NHS patients receiving hip replacements have received an improved service over the last three years, according to a report today from the National Audit Office. But it will take time for developments to take full effect and more remains to be done to ensure improved quality of care to patients. This includes making sure that surgeons use replacement hips that meet the National Institute for Clinical Excellence benchmark, and reducing the time patients stay in hospital.
In April 2000 the NAO published its first report on hip replacements, over 43,000 of which are performed in the NHS each year. This highlighted significant variations in performance across the NHS and noted the need to spread good practice more widely for the benefit of patients. Twenty recommendations were made for improving the service provided to patients requiring hip replacement. The Public Accounts Committee subsequently reported on the subject and made its own recommendations for improvement.

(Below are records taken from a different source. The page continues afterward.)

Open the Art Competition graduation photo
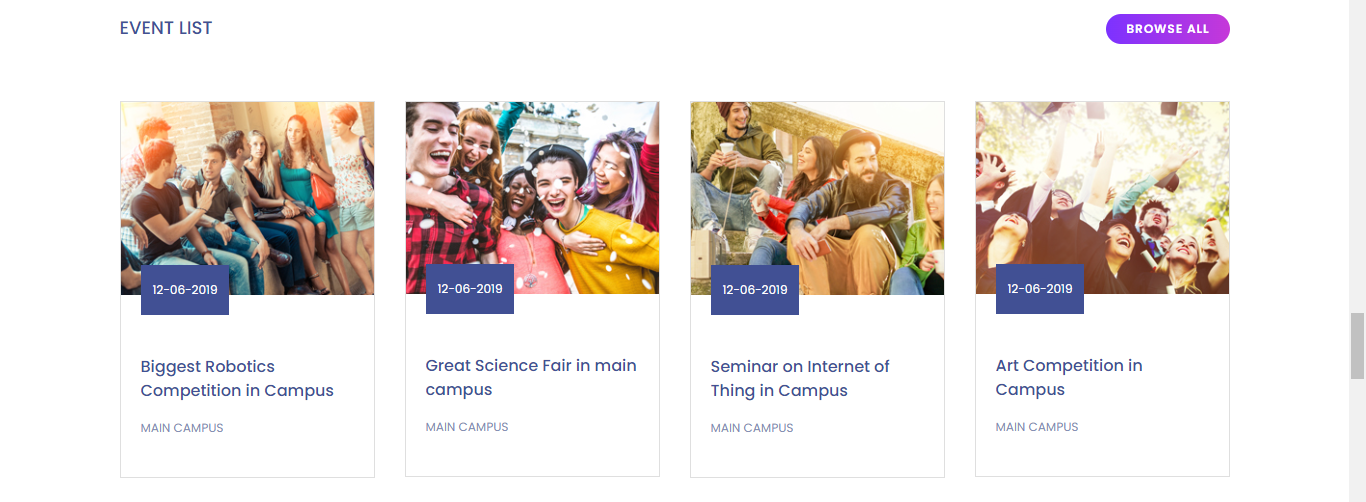 coord(1102,180)
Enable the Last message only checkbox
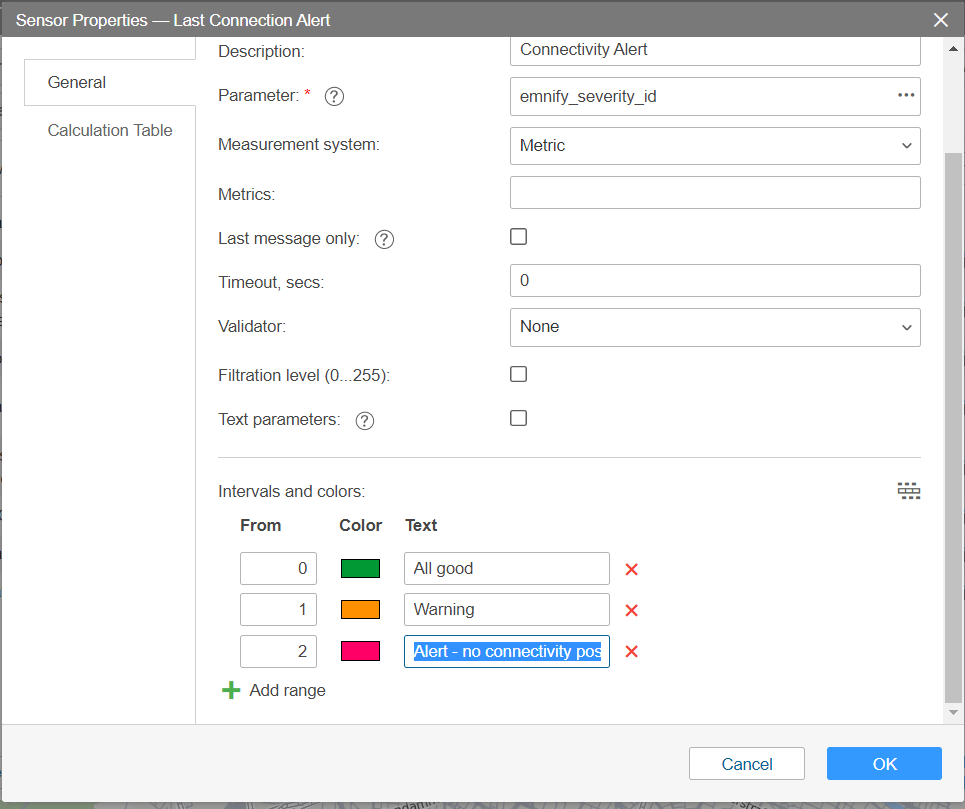 point(518,237)
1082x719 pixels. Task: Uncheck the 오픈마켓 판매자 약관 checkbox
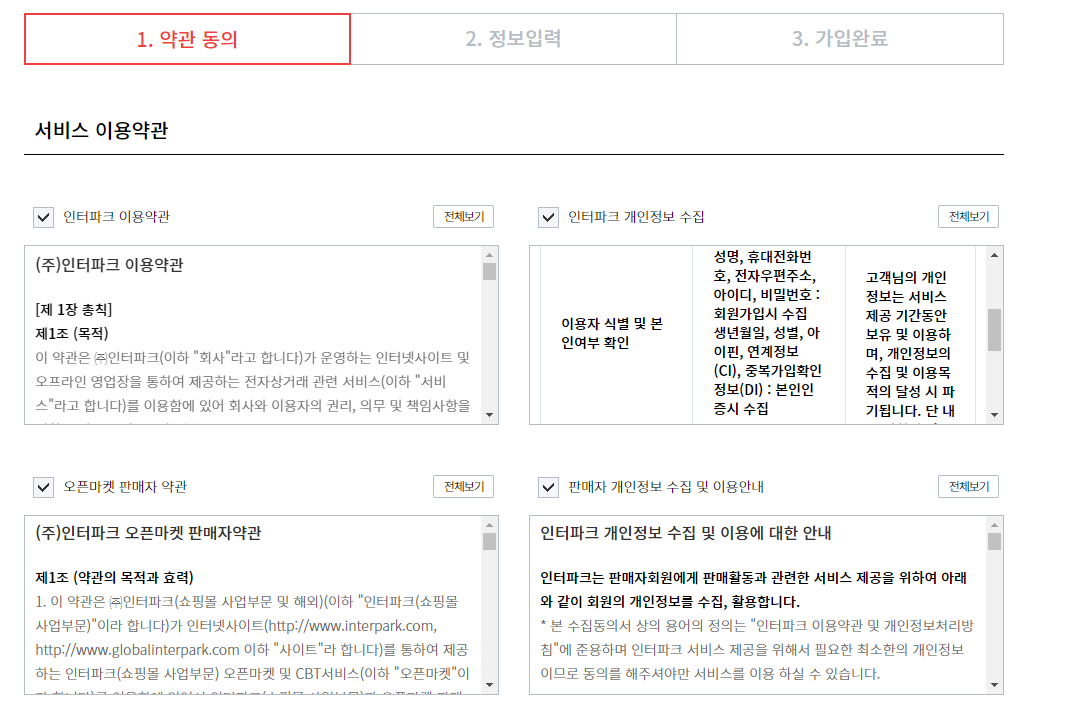pos(42,486)
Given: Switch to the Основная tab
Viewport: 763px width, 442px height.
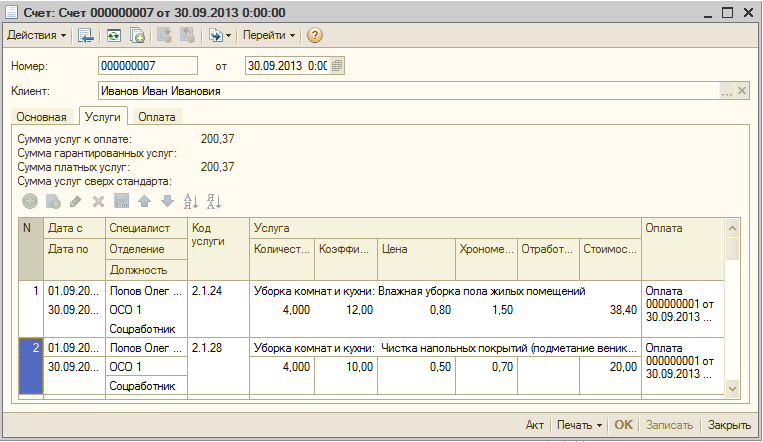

The effectiveness of replacement hips remains a central issue. For many of the hip replacement prostheses on the market, there is no evidence that they are effective over the long term. Todays report by head of the NAO Sir John Bourn points out that 90 per cent of consultants use prostheses which comply with standards set by the National Institute for Clinical Excellence – but is critical of the remaining ten per cent who have no adequate evidence of effectiveness for the prostheses they use. The establishment of a National Joint Registry is welcomed by the report and should provide valuable information on choice of replacement across the country.

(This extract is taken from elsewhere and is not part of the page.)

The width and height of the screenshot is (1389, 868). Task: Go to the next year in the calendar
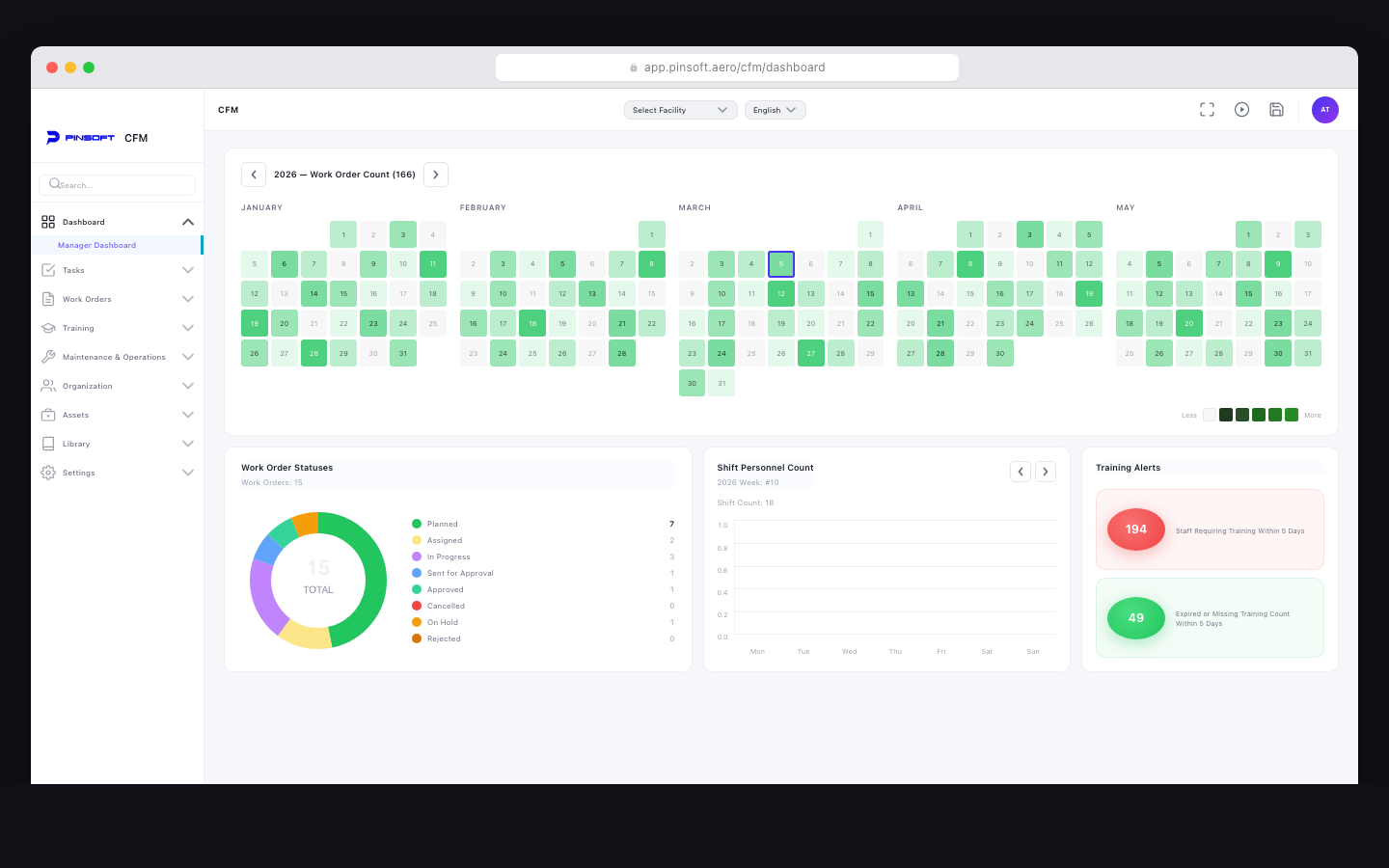tap(436, 175)

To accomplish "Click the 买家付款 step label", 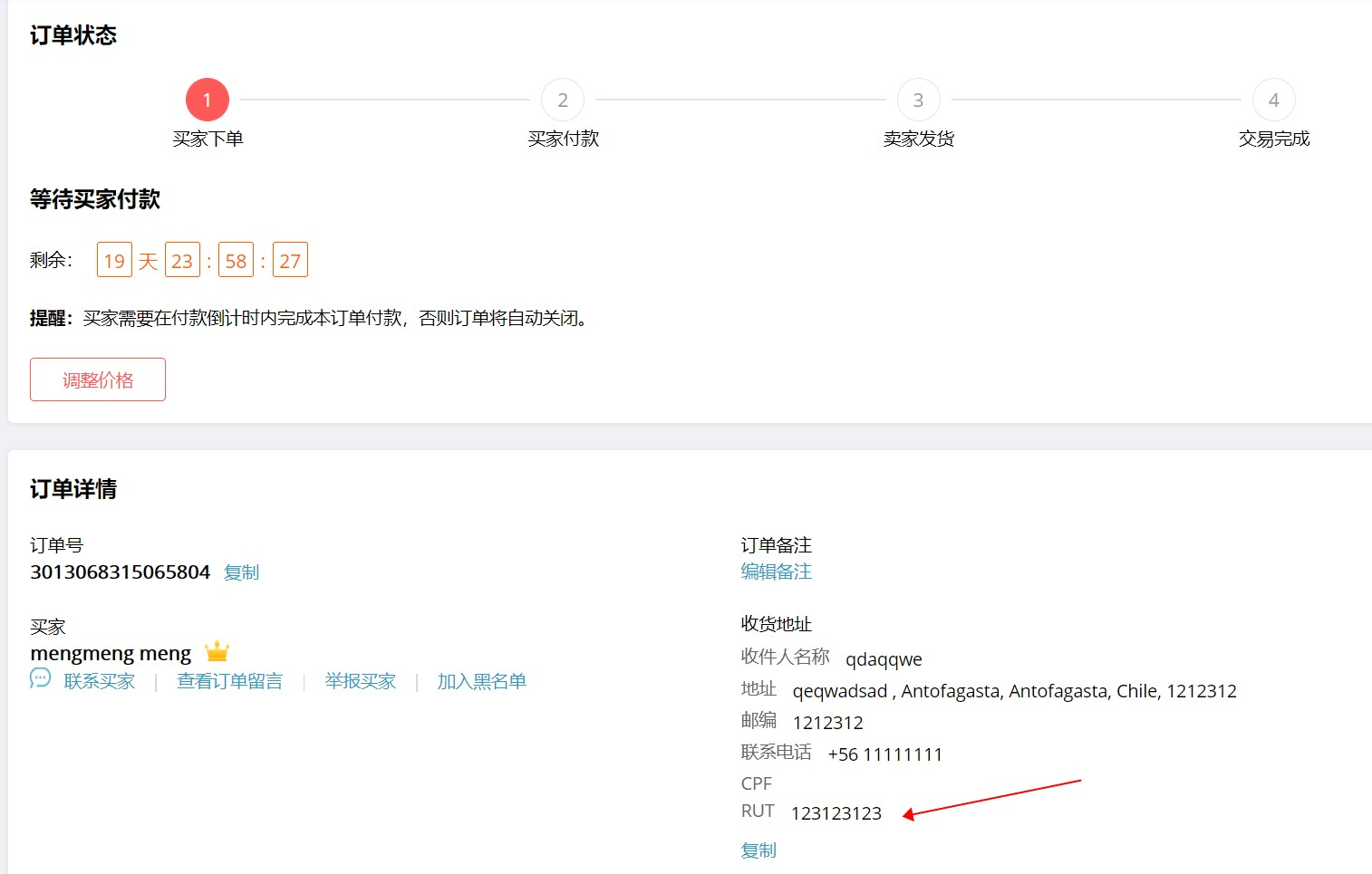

Incentives are offered by prosthesis manufacturers to trusts and to consultants to use new versions. The report expresses concern that such incentives to trusts may unduly influence their purchasing decisions. Some two-thirds of incentives accepted by consultants mainly overseas trips for training – were not properly registered, and 40 per cent of the 24 consultants who accepted overseas trips did not go through an approval process.

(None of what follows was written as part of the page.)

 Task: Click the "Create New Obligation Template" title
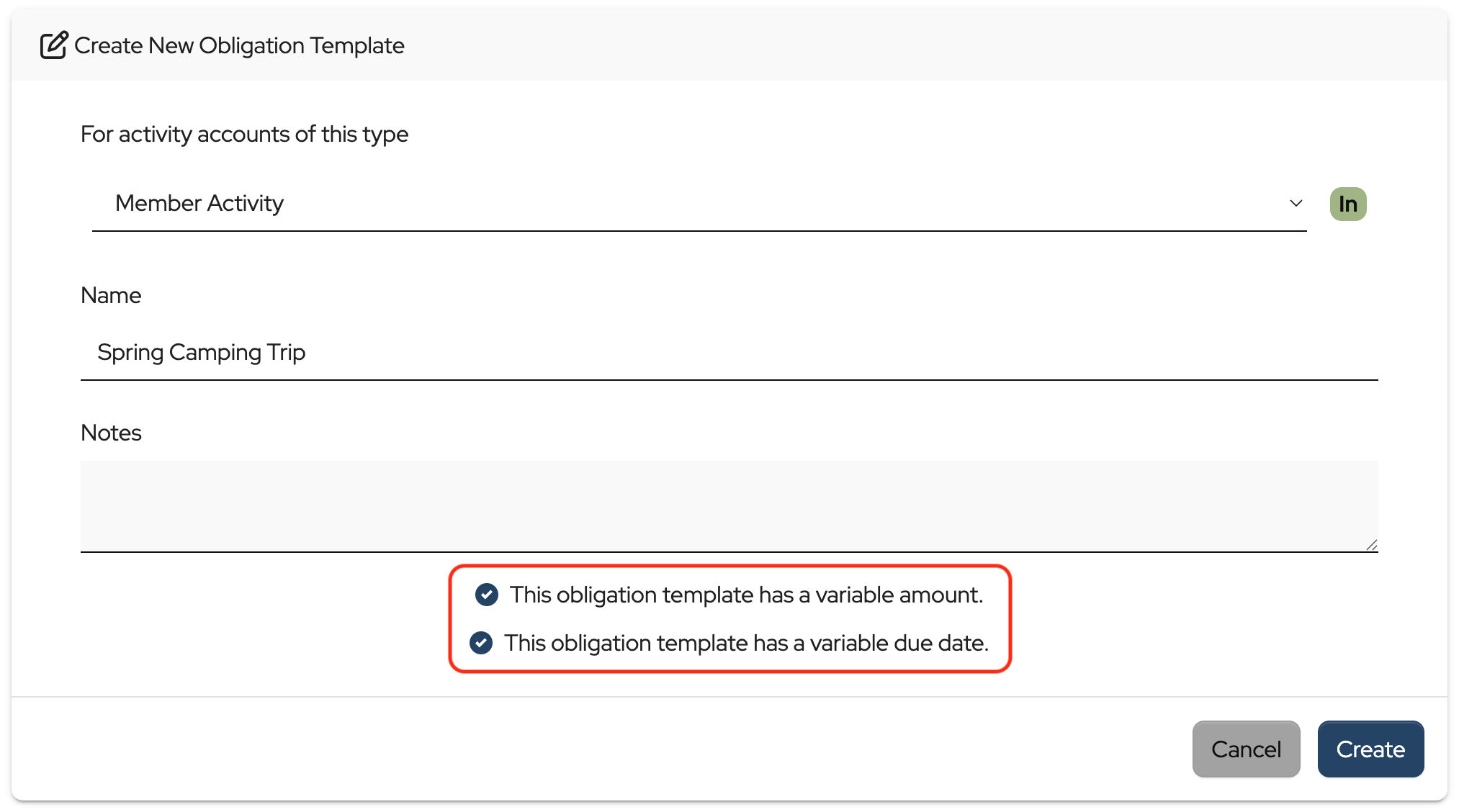pyautogui.click(x=239, y=45)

Todays report shows that the percentage of consultants who consider that a quarter or more of their referrals from GPs are inappropriate has increased over the last three years from six to ten per cent, imposing an unnecessary burden on patients and the NHS. But the average wait for a hip replacement following an outpatient appointment is eight months substantially better than the NHS target of a maximum of 12 months. Concern is expressed, however, that one in ten consultants decide on the priority of their patients for hip replacements mainly on the basis of the need to meet waiting time targets – rather than on clinical urgency. Patient length of stay in hospital has decreased significantly over the last three years; but the report suggests that it could be shortened further, partly through the greater use of integrated care pathways. The result could be more patients receiving treatment.
The April 2000 NAO report concluded that some consultants may not carry out enough hip replacement operations to maintain their expertise and ensure that the outcomes of surgery are the best possible. The low volume of hip operations by some surgeons remains a concern, with some ten per cent still carrying out ten or fewer operations each year.
Among the NAOs recommendations are that the Department of Health draw up templates for an integrated care pathway for hip replacement. Chief Executives of acute trusts should develop protocols to ensure consultants use prostheses that conform to the National Institute for Clinical Excellence guidelines, monitor length of stay for patients, evaluate the risks involved with consultants who carry out few hip replacements, and put in place arrangements to verify that all consultants comply with NHS guidance on commercial sponsorship. The Commission for Health Improvement should ensure that it examines levels of compliance with National Institute for Clinical Excellence guidelines and whether trusts maintain and monitor registers for commercial sponsorship.